▶ [EXERCISE AIM] What is needed is a word-for-word transcript of the listing, free of pictures.

-*-

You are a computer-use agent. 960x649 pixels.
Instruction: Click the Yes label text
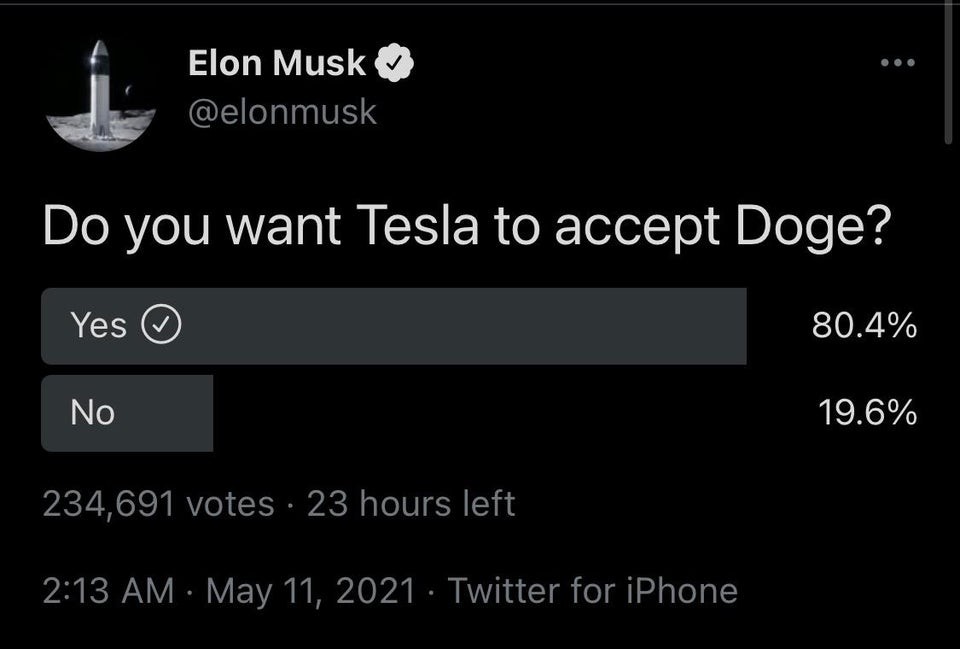pyautogui.click(x=99, y=325)
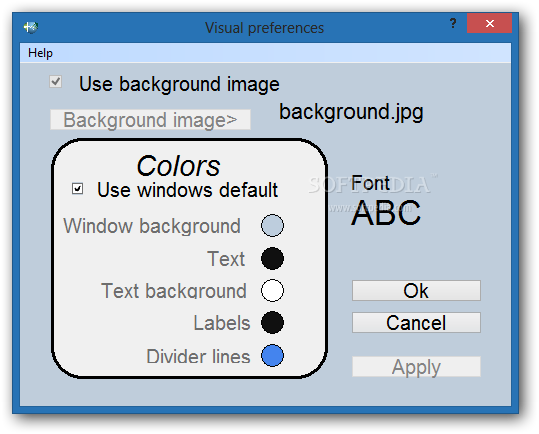Click the background.jpg filename label
Screen dimensions: 539x434
351,112
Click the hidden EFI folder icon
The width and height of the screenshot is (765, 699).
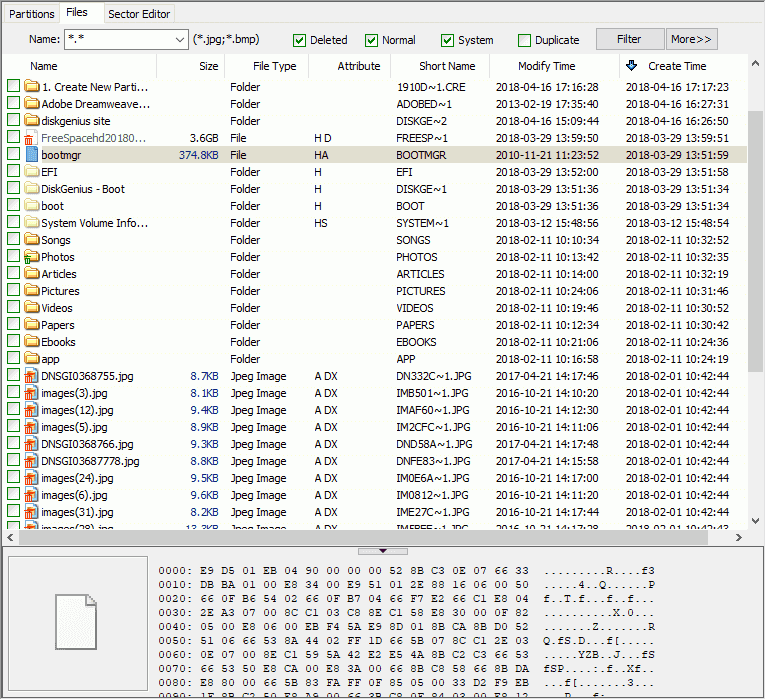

-*-

▶ [RESPONSE AREA]
You are a computer-use agent. 960x649 pixels.
Instruction: Click the Yes label text
pyautogui.click(x=99, y=325)
Click the background.jpg filename label
Screen dimensions: 539x434
351,112
Click the hidden EFI folder icon
The width and height of the screenshot is (765, 699).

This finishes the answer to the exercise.